■ WHAT IS BEING ASKED
An exact transcript of every entry is required, without any of the pictures.

■ RECORDS SUPPLIED

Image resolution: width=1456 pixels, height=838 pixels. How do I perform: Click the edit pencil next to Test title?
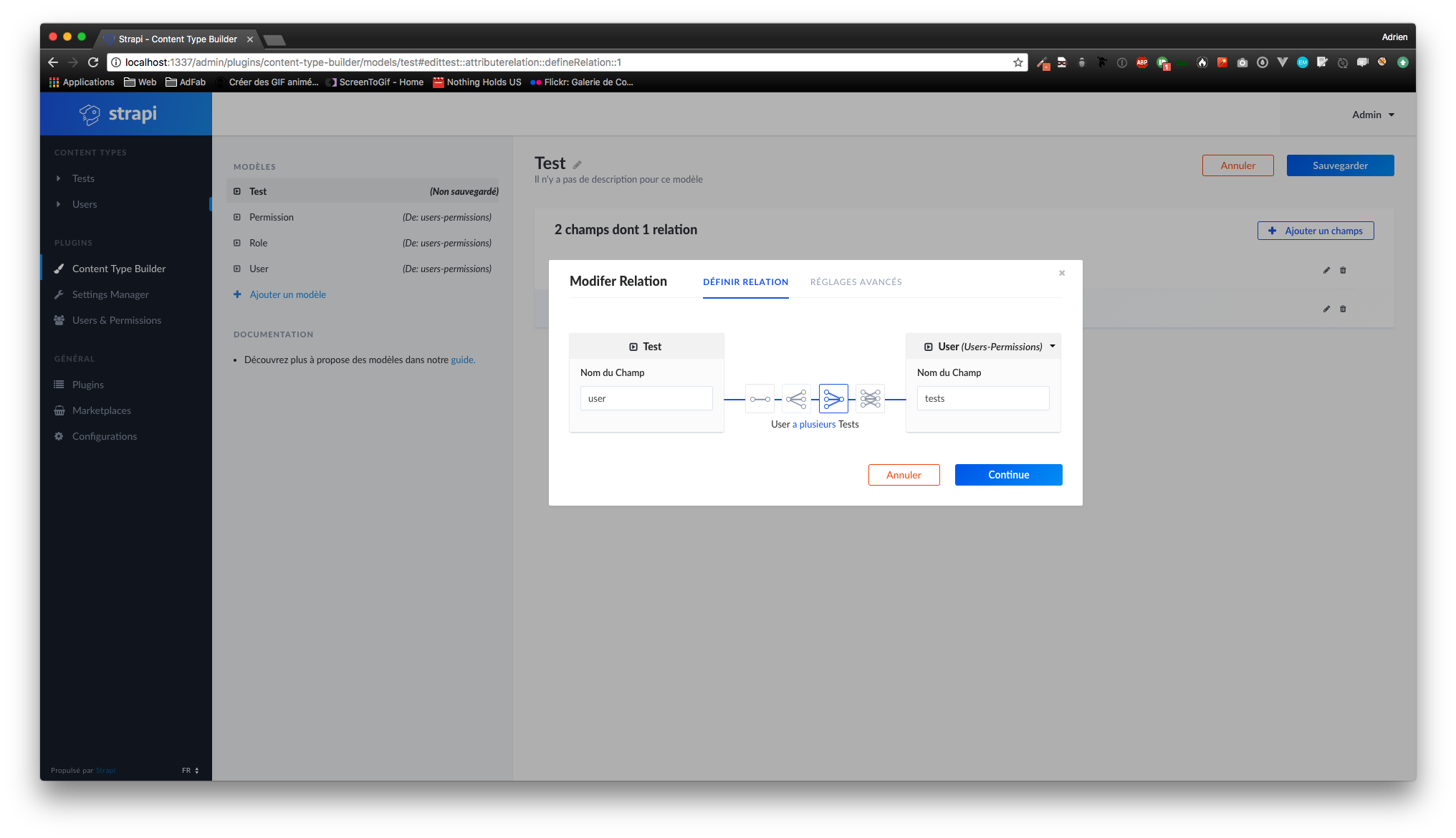click(x=578, y=164)
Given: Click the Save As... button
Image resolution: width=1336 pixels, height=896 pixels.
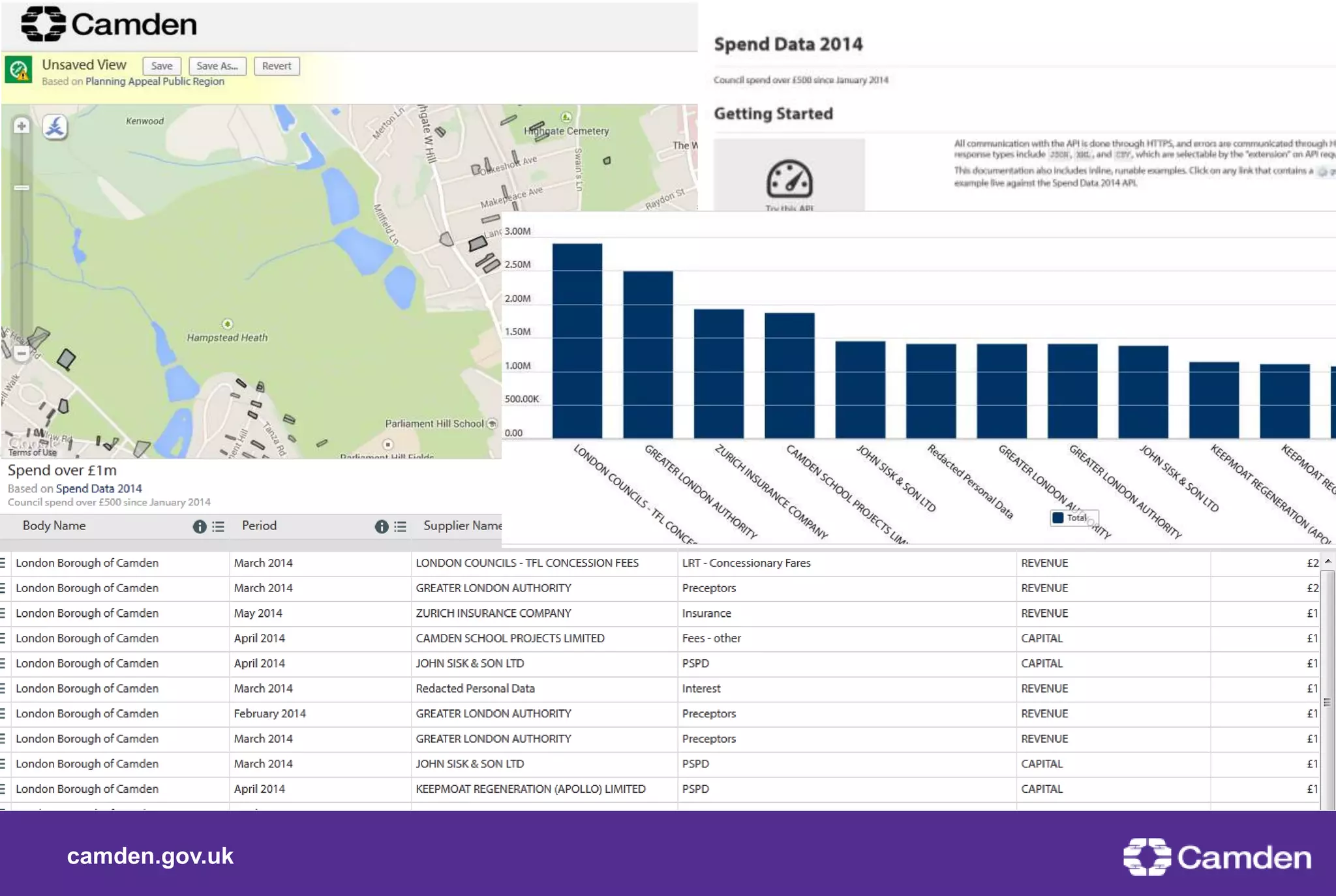Looking at the screenshot, I should pos(217,66).
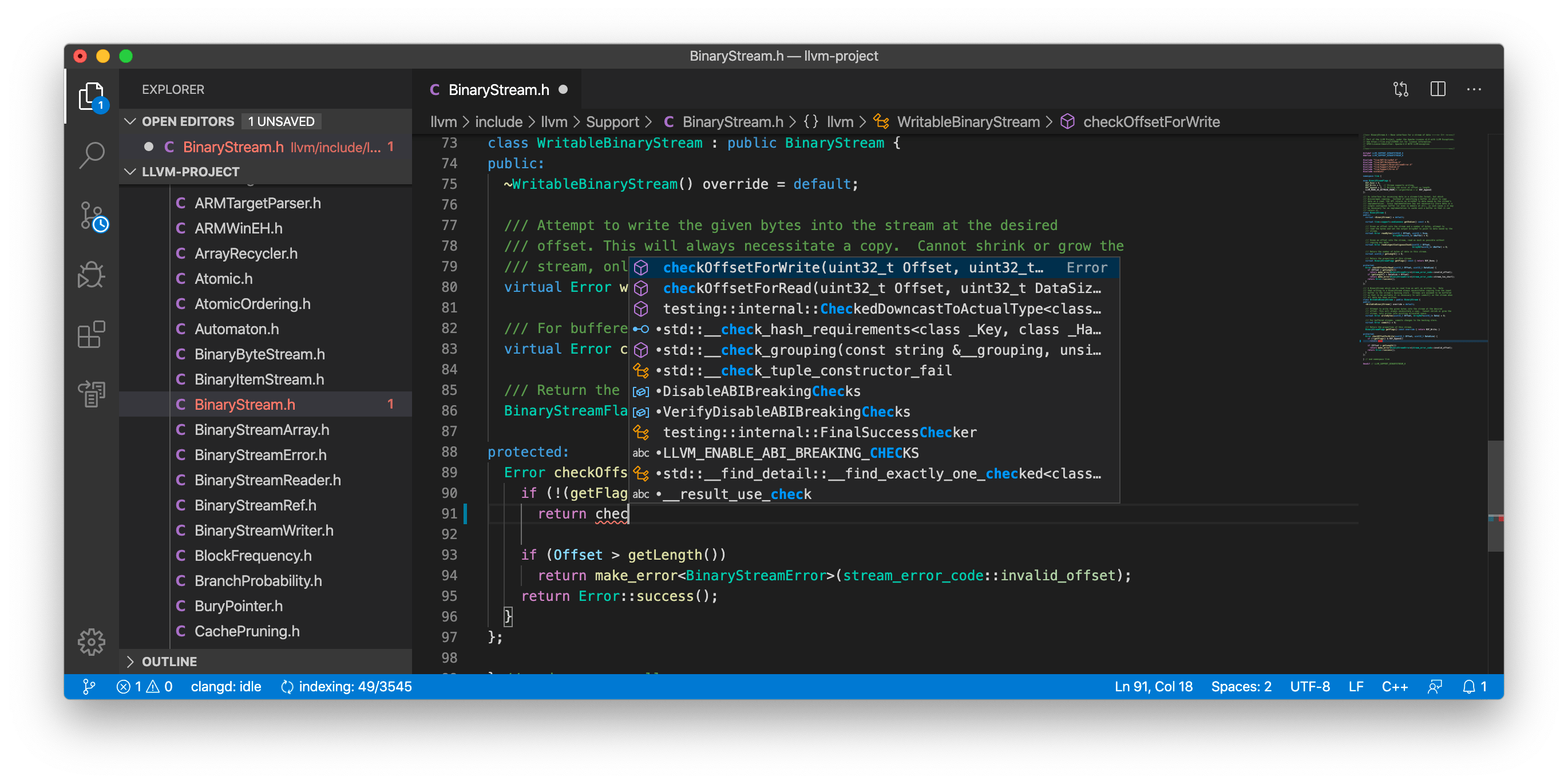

■ REPLY TO THE EXERCISE
Image resolution: width=1456 pixels, height=838 pixels. How do I perform: Click the edit pencil next to Test title?
click(x=578, y=164)
Given: Click the Save As... button
Image resolution: width=1336 pixels, height=896 pixels.
Looking at the screenshot, I should pos(217,66).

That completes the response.